Choosing an All Black squad where the only changes are driven by injury is also a reflection of a selection policy that’s been largely conservative all season.
Scott Robertson is an unconventional coach. But his differences at the Crusaders were largely in how he built team culture. Scour through his seven triumphant years coaching in Super rugby and you’ll struggle to find off-the-wall selections.
Encouraging a team brand? Yep. Breakdancing after winning a title? Sure. Plucking a kid straight out of school and dropping him into a key role? Not so much.
The team to face Italy feels like a group on a serious mission, and it’d be startling if the northern tour didn’t end with a flourish for the All Blacks.
What exactly would be a good curtain call?
Everyone has their own criteria, but for me three elements are needed to make the Italian job a great way for the All Blacks to bow out of 2024.
One: a winning margin of at least 20 points. The weather will be very cold (under 6C) but no rain is forecast in Turin. A dry ball should suit our attackers.
Two: no drop in intensity when the second-half subs take the field. We floundered a little in Paris in the second spell, a reminder of mid-season issues in the last 40 minutes of tests. Against Italy the power needs to be there from the first whistle to the last.
Three: there are many brilliant strike weapons out wide for the All Blacks. If the likes of Will Jordan, Mark Tele’a and Caleb Clarke get quick, front-foot ball, there could be great memories of exciting tries to carry into 2025.
The grumpier, the better
Whatever the misdemeanour was that saw him dropped before the England test, the return to the front row of Ethan de Groot due to Tamaiti Williams’ injury is a chance for de Groot to prove several points.
He has, says coach Robertson, “trained the house down”, doing double sessions, so fitness shouldn’t be an issue, and motivation certainly won’t be either. Given the remarkable form of Williams, the All Blacks now find themselves in the fortunate position of having two world-class loosehead props.
A different future
The test in Turin will also be a farewell to Sam Cane.
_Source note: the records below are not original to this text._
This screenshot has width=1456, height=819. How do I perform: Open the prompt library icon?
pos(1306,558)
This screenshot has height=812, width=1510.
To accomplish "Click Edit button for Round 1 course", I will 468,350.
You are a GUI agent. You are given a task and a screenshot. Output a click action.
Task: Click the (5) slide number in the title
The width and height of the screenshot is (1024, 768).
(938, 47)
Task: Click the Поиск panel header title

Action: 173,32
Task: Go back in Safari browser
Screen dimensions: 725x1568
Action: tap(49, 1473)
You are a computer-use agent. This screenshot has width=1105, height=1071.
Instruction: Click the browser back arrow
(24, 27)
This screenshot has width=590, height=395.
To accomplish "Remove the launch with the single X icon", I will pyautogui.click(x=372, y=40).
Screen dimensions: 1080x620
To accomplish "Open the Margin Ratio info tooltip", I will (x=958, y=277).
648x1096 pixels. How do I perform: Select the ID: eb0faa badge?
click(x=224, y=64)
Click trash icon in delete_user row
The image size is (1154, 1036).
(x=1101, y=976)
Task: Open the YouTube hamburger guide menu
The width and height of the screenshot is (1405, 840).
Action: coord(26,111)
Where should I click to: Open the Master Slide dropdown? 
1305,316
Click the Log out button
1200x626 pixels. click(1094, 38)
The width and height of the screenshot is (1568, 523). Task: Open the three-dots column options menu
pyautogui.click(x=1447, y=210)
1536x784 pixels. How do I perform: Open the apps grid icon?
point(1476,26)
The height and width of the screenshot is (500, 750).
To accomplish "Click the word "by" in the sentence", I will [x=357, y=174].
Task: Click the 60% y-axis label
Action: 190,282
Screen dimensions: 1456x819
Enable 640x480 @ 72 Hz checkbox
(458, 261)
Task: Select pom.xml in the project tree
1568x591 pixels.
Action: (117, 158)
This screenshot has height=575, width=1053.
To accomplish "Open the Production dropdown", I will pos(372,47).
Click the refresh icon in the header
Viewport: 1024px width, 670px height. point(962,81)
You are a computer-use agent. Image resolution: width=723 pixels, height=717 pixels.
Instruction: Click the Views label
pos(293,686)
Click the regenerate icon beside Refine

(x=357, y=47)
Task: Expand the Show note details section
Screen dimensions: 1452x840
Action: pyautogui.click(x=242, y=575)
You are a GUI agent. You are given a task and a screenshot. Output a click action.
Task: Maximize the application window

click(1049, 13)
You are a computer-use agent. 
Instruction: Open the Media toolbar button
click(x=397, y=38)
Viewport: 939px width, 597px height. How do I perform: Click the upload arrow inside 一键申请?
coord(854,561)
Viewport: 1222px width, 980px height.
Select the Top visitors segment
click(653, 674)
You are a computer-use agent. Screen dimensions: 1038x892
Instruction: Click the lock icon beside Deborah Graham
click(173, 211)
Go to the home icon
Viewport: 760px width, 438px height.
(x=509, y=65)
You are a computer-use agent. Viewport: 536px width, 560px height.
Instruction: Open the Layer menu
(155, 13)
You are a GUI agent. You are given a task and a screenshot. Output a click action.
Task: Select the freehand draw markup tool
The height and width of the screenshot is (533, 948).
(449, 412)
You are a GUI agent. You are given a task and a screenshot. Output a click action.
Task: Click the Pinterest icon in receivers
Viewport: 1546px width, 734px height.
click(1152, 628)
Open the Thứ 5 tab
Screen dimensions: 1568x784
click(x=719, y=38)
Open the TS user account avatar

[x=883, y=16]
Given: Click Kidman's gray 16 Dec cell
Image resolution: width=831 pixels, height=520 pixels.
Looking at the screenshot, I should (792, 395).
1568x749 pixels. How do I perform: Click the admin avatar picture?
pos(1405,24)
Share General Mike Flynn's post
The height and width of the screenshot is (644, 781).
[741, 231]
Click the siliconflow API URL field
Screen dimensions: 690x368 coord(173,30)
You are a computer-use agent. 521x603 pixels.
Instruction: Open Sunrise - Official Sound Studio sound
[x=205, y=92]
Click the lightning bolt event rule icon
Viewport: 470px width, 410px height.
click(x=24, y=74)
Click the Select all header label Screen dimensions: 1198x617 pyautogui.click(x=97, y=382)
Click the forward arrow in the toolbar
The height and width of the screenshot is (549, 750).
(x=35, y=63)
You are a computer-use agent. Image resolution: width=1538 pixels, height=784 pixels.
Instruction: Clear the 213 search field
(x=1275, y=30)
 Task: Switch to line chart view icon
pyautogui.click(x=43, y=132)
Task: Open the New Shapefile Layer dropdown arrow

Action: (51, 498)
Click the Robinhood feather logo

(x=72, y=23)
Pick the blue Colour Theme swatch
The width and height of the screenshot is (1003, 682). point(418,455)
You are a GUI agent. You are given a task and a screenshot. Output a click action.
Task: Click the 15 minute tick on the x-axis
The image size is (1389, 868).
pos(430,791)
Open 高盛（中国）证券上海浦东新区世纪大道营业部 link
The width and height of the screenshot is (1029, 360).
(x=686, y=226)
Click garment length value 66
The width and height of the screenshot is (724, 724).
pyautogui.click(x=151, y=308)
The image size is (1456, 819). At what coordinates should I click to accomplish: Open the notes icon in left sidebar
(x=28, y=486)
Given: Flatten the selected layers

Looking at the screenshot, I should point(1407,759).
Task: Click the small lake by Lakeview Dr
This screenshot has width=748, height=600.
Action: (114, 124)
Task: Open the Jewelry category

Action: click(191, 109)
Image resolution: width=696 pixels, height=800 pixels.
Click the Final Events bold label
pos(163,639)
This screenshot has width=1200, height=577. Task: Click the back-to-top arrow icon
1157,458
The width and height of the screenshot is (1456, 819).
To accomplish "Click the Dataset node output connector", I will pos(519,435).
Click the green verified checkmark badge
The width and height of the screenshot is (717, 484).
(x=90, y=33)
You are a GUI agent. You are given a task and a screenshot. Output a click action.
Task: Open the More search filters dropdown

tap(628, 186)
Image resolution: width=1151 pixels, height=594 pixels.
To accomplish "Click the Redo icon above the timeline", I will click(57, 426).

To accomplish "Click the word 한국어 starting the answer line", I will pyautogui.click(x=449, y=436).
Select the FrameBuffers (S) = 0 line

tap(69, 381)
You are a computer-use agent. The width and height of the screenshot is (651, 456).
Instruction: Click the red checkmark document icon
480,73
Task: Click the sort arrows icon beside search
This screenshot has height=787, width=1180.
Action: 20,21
Cane the man has always had a touch of Sir Brian Lochore about him. Approachable, considered and informed. If he chooses to be involved in rugby in the future, the sport would be mad not to grab him. If you were inventing a perfect mentor for young players you’d use Cane as your blueprint.
Talking of futures
Congratulations to Wallace Sititi for being a finalist in World Rugby’s Breakthrough Player of the Year award. And well done to Chiefs coach Clayton McMillan, who back in March, when Sititi was named for the first time in McMillan’s game-day squad noted that Sititi was “an exciting talent”. There’s no doubt the loose forward’s progress to international rugby owes a lot to the guiding hand McMillan (himself a gifted No 8 as a player) would have provided.
Swallowing words across the Ditch
A fortnight ago, Wallabies coach Joe Schmidt was rubbished by David Campese as having “no idea about Australian rugby”. It was a brutal sledge, especially coming as it did from a legend of the game in Australia.
Fair play to Campo, who has now admitted he was wrong, as Schmidt’s team beat Wales, 52-20, and England, 42-37. Scotland at Murrayfield on Monday morning our time will be a tough ask, but the revived Wallabies should make it a northern hat-trick.
Schmidt deserves all the credit he’s now getting.
Eddie Jones, a man who should have known a lot about Australian rugby, left his World Cup Wallaby squad an untrusting, insecure mess last year, when it became clear the Australian job was just a stepping stone to Jones coaching Japan.
In Schmidt the Wallabies have a man they can trust implicitly. The bonus is that he’s also a razor-sharp rugby thinker. As the northern unions are discovering, Australia are no longer remotely easybeats. That revival also means Bledisloe Cup tests are likely to be as challenging in 2025 as they were in the early 2000s when John Eales was leading the charge for the Aussies on the field.